===== KUTIPAN DOKUMEN

Metode tersebut dinamakan dengan al-manhaj at-tarikh al-ilmi (metode histories
ilmiah). Akan tetapi Shahrur sendiri tidak membahas secara detail tentang
manhaj yang dipergunakannya. Dan Ja’far Dikki al-Bab merupakan orang yang
paling berperan dalam pemahaman metode yang dibawakan Shahrur.
Metode
Shahrur yang disebut sebagai al-manhaj at-tarikh al-ilmi merupakan sebuah
metode yang digali dari teori linguistik Ibn Jinni dan a-Jurjani. Kristalisasi
dari kedua tokoh tersebut meyatu menjadi teori Farisian yang dikembangkan oleh
Abu al-Farisi. Sintesa tersebut secara garis besar memberikan
ketentuan-ketentuan bahwa bahasa adalah suatu tatanan, bahasa merupakan bentuk
realitas sosial, dan struktur bahasa selalu berkaitan dengan fungsi iblaqh
(fungsi penyampai), serta adanya korelasi antara bahasa dan pemikiran.
Dari
Abu al-Farisi, Shahrur menganut prinsip sebagai berikut :
1.
Bahwa bahasa merupakan sebuah sistem (anna al-lughah nizam)
2.

==========
===== CUPLIKAN DATA

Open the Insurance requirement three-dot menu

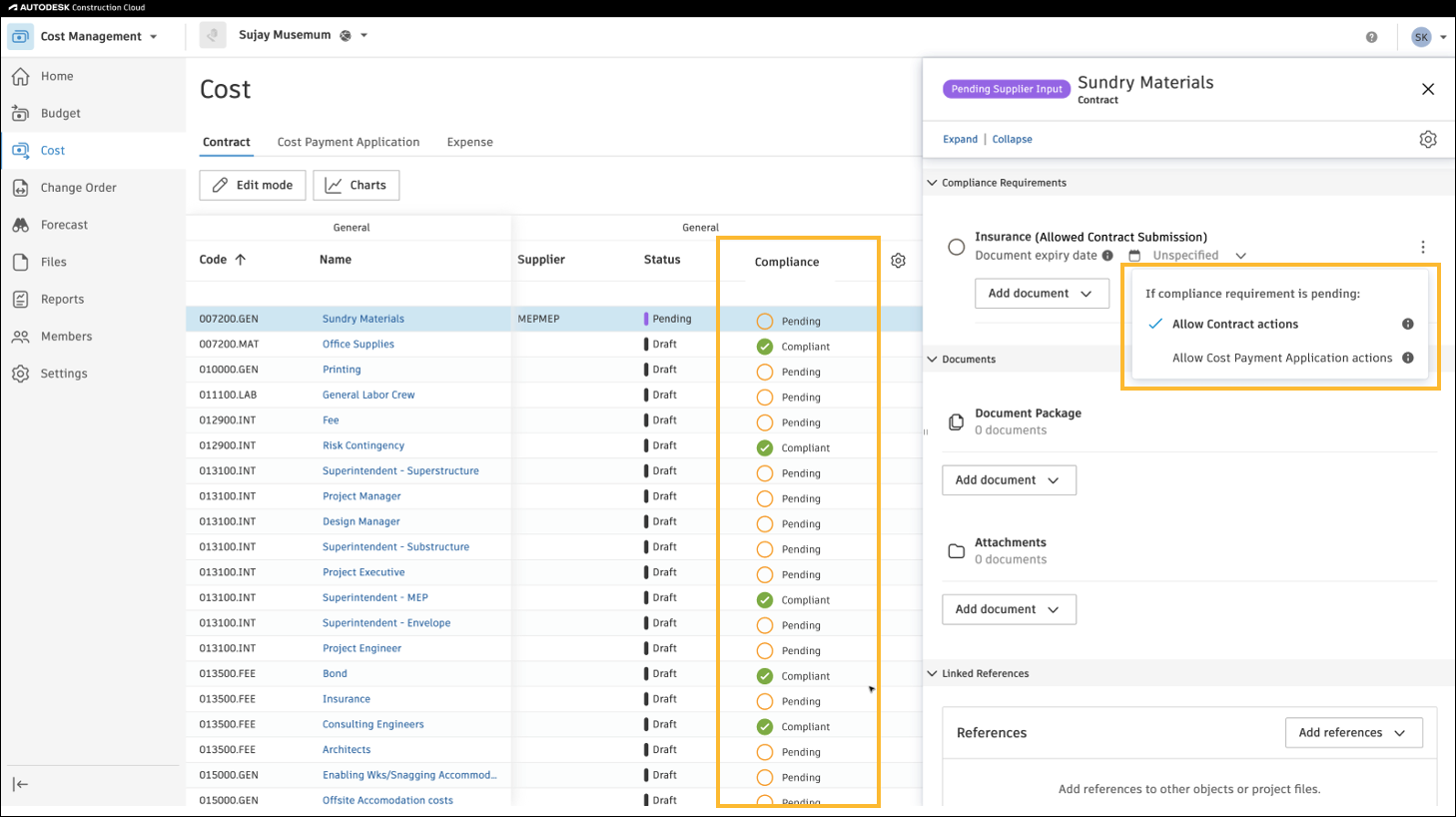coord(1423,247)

==========
===== CUPLIKAN DATA

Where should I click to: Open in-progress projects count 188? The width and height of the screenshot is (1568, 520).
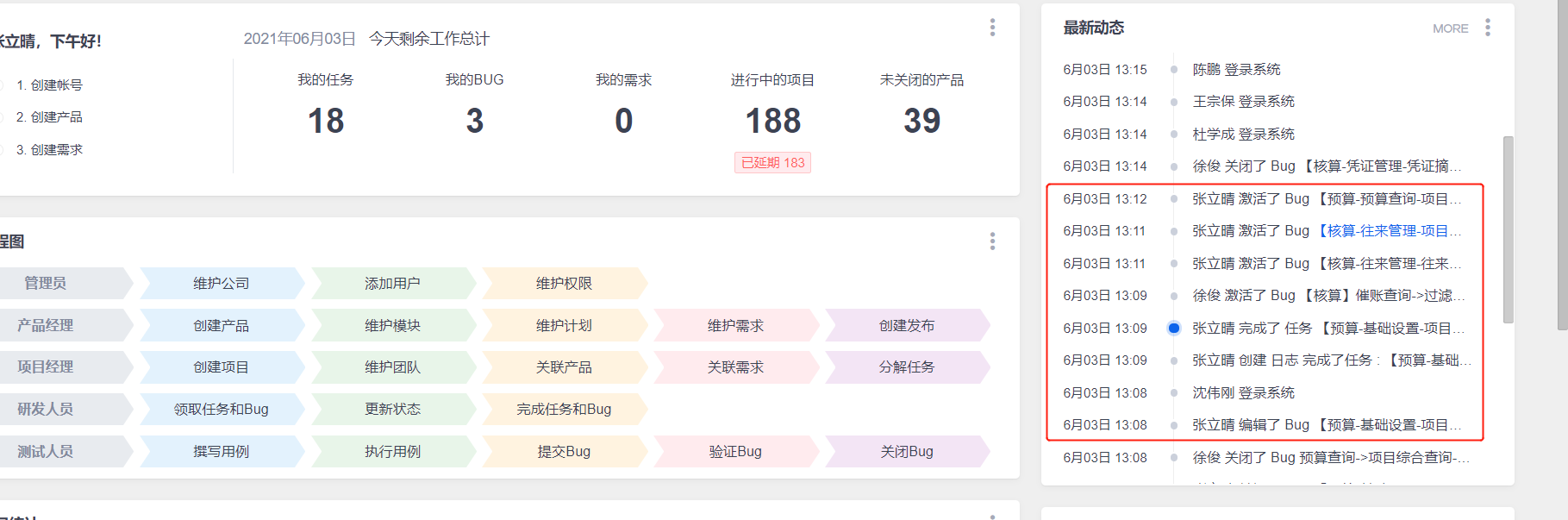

==========

TANTANGAN - Salinlah tanpa perubahan bagian teks tentang metode Shahrur, mulai dari "Metode tersebut dinamakan" sampai dengan "bahasa dan pemikiran.".

KELUARAN YANG BENAR -
Metode tersebut dinamakan dengan al-manhaj at-tarikh al-ilmi (metode histories
ilmiah). Akan tetapi Shahrur sendiri tidak membahas secara detail tentang
manhaj yang dipergunakannya. Dan Ja’far Dikki al-Bab merupakan orang yang
paling berperan dalam pemahaman metode yang dibawakan Shahrur.
Metode
Shahrur yang disebut sebagai al-manhaj at-tarikh al-ilmi merupakan sebuah
metode yang digali dari teori linguistik Ibn Jinni dan a-Jurjani. Kristalisasi
dari kedua tokoh tersebut meyatu menjadi teori Farisian yang dikembangkan oleh
Abu al-Farisi. Sintesa tersebut secara garis besar memberikan
ketentuan-ketentuan bahwa bahasa adalah suatu tatanan, bahasa merupakan bentuk
realitas sosial, dan struktur bahasa selalu berkaitan dengan fungsi iblaqh
(fungsi penyampai), serta adanya korelasi antara bahasa dan pemikiran.